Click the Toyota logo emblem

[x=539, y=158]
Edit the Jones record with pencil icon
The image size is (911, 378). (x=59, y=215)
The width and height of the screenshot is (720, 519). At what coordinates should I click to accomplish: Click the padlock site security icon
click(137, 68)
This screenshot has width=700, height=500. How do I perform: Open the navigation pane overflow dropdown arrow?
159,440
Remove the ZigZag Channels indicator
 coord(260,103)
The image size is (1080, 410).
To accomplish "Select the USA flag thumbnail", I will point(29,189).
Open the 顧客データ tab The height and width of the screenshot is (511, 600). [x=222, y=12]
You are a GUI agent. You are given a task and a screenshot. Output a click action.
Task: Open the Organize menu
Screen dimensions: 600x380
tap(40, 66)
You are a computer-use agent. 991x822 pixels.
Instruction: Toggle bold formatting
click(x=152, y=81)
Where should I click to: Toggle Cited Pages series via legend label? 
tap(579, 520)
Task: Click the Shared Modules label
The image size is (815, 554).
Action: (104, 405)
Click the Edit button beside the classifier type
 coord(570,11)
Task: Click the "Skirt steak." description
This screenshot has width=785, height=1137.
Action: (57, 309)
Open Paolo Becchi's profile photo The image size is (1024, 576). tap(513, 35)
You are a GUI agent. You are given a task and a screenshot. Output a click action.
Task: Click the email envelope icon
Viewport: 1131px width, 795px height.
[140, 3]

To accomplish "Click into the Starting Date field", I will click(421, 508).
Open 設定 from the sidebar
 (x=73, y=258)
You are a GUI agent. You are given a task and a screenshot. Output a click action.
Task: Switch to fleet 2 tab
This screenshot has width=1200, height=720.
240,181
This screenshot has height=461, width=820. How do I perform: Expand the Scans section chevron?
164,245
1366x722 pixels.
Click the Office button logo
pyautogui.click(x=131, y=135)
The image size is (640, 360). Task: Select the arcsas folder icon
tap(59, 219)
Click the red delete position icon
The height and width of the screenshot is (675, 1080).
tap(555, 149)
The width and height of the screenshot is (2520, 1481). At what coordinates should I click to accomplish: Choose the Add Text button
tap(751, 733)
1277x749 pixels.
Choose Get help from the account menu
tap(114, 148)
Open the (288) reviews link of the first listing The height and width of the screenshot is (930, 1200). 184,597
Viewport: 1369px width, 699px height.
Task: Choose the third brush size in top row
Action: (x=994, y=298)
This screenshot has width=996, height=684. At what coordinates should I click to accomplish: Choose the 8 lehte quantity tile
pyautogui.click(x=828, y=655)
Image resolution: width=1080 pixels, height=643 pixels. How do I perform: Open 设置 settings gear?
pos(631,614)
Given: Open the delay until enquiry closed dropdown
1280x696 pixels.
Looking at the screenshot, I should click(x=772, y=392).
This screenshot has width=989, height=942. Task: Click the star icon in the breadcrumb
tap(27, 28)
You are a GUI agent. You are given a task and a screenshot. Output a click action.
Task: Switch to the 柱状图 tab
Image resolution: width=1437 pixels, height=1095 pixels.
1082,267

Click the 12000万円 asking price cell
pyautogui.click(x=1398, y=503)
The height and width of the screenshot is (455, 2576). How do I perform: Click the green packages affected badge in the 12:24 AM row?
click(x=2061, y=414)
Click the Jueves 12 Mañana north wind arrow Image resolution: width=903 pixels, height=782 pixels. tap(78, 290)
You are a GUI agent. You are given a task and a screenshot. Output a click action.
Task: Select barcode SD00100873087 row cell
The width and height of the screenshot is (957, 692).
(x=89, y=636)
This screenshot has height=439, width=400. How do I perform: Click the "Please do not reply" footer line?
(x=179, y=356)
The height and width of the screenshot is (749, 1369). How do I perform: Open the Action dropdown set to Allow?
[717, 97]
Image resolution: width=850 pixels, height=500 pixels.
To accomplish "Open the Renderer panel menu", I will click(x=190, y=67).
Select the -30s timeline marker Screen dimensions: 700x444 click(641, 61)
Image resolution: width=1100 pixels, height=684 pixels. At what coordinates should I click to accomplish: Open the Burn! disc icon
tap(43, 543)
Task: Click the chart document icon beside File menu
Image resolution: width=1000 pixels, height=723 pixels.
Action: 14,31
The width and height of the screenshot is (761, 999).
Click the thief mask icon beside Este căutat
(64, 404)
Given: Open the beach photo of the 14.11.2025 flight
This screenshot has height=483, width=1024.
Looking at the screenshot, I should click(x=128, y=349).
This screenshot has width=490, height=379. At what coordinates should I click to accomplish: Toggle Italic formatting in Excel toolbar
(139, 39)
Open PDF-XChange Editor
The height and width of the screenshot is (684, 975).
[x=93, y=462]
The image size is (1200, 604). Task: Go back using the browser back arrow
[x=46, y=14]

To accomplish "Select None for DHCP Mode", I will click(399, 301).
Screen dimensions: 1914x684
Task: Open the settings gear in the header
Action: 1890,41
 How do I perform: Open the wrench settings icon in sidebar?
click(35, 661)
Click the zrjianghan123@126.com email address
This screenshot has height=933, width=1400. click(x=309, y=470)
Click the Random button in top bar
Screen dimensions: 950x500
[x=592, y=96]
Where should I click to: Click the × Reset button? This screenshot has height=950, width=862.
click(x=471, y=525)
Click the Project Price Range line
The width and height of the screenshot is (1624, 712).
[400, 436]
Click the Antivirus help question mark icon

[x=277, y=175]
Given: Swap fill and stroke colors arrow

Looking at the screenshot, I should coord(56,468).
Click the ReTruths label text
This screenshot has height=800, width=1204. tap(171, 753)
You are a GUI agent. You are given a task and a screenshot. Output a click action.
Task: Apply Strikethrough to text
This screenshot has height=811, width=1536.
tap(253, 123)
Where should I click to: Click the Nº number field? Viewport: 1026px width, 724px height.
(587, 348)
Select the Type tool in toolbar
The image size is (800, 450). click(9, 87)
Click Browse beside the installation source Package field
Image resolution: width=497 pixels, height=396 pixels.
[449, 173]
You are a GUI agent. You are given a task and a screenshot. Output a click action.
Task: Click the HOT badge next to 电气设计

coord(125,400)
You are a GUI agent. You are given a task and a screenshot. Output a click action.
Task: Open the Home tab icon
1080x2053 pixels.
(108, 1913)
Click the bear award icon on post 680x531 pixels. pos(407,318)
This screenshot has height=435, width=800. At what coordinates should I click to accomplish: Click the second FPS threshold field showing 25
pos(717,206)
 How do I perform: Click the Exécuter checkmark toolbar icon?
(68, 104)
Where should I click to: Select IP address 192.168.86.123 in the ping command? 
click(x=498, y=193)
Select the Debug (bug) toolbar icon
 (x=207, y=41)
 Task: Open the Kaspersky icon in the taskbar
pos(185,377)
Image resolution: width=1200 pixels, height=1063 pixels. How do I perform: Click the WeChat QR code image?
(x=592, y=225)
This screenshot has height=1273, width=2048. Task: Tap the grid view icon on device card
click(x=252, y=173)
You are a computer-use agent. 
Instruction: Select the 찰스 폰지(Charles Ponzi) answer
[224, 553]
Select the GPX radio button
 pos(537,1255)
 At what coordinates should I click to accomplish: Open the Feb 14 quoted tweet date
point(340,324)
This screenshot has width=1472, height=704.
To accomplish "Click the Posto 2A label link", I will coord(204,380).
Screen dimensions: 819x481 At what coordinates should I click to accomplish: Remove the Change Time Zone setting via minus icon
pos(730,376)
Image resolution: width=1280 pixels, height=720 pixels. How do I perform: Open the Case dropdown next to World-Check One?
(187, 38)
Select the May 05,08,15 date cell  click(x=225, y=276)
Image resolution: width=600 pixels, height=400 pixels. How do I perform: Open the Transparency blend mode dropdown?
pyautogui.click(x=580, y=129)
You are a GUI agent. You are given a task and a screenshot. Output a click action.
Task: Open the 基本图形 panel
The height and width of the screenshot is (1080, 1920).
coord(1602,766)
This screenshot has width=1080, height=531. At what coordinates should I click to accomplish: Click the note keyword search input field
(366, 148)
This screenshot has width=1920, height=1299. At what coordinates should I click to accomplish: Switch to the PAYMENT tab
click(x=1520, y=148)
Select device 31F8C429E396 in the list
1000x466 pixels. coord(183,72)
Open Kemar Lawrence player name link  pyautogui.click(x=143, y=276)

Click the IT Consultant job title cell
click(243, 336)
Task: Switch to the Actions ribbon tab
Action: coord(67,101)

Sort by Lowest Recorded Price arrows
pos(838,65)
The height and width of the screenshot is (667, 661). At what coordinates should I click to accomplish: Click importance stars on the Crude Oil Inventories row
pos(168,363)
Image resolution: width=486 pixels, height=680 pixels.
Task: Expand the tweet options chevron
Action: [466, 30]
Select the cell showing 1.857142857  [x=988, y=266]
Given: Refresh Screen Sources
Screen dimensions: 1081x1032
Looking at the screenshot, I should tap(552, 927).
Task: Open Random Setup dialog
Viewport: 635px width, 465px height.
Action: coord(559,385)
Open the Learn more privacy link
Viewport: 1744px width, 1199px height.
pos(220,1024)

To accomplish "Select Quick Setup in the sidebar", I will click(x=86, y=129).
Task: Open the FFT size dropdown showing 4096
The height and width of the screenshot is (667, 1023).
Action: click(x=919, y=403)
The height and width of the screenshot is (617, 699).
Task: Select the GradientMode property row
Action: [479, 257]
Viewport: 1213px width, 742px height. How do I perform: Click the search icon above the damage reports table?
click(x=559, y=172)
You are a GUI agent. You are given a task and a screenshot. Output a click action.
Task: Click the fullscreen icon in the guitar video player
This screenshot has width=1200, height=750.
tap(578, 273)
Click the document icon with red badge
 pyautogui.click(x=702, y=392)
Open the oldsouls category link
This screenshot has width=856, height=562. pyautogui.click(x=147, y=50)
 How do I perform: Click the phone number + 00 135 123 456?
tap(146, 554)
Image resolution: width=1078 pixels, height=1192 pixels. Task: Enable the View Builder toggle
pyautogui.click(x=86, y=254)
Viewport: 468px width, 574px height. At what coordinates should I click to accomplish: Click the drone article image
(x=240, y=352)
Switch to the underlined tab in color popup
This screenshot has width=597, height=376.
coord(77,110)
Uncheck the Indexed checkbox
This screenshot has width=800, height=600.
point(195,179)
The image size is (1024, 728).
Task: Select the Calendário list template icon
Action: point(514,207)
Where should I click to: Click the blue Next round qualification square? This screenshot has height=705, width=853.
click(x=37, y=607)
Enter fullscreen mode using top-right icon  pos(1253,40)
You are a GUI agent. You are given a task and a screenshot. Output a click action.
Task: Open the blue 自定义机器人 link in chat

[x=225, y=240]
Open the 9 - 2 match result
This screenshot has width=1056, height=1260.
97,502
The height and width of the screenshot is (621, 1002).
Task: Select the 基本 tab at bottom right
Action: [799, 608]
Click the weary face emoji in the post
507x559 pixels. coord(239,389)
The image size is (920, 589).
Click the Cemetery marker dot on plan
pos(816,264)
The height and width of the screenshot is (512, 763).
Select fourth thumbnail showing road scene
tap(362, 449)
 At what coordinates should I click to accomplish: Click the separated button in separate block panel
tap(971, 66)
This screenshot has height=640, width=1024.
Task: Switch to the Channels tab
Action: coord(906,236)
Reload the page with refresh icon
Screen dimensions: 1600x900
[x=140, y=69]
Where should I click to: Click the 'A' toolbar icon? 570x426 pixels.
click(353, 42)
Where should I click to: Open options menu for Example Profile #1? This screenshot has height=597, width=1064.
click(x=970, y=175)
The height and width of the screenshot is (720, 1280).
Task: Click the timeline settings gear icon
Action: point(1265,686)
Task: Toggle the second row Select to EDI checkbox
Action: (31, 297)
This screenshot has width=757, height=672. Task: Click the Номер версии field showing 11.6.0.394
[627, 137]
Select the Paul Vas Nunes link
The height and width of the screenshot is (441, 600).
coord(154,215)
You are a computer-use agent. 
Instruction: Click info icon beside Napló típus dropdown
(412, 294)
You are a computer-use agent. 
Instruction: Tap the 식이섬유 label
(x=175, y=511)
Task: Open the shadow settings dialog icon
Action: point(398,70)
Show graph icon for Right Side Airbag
◇ ◇ ◇ ◇
Problem to solve >>
Give the number of lines in the entries above that contain the word "player", with no accompanying text.

Problem solution >>
2